I also had similar problems after updating to build 213532. After VMware Tools was upgraded:

  • Windows guests were fine.

  • Ubuntu guests had network problems. For instance, some couldn't communicate with hosts on other local subnets, and incoming connections (e.g. SMTP, SSH) would hang. I could see from debugs / netstat that the initial connection was being accepted but after that nothing would happen.

  • Removing VMware Tools and installing the package open-vm-tools using apt-get resolved the problem on Karmic (9.10).

  • I couldn't get open-vm-tools working on Intrepid (8.10) - at first it was unable to load the modules. After installing open-vm from open-vm-source these errors went away, but eth0 wouldn't come up. So the Intrepid VMs currently have no VMware Tool but inbound connections are currently working.

Reply
0 Kudos
pschulz
Contributor
Contributor

Hi,

we experienced the same networking problems with our Ubuntu guests after the 213532 tools were installed. After a downgrade to tools-version 184236 or 176894 the problems went away. CentOS and Windows guests seem unaffected.

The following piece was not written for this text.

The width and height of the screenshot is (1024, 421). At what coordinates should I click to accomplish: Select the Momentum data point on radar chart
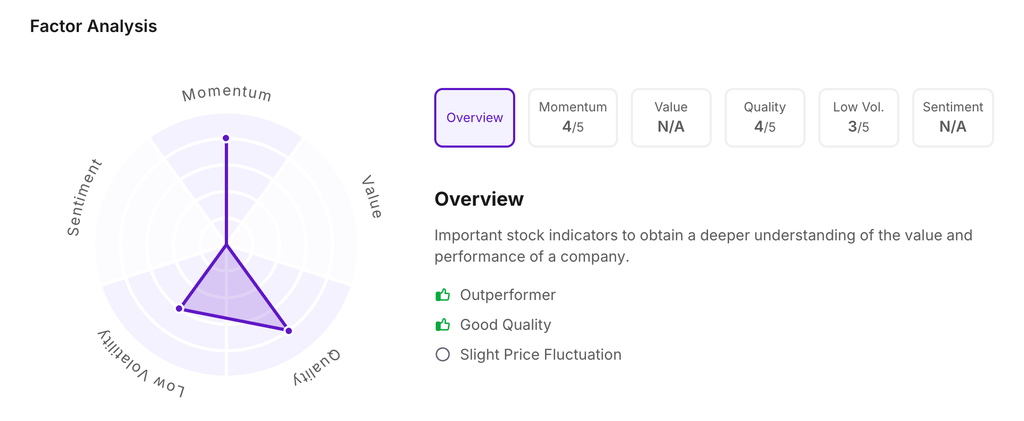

We reproduced this behaviour with our running JeOS and 8.04 LTS VMs and also with completely fresh installs.

I am a bit concerned that i cannot find any mention of this problem in the releasenotes, the KB or the discussions other than this thread here. Are there that few Ubuntu installtions on ESX?

Any news on this issue? A reference to a KB-Acticle or Discussion Thread, anyone?

Thanks

Philipp

Reply
0 Kudos
elmo214
Contributor
Contributor

Thanks everyone for your input. I understand that some of you have used the open VM tools and it solved the problem, but I still think this is a bugon the VMware side. Do anyone know how to report the issue to VMware?

thanks a lot.

Reply
0 Kudos
kernelphr34k
Contributor
Contributor

This issue has effected 3 production Ubuntu 9.04 servers. I see that there is no update, or reply from anyone from vmware about the issue.

I lost all network connectivity to these VM's after I updated to vmware-tools 213532 on ESX 3.5. What up with this VMware?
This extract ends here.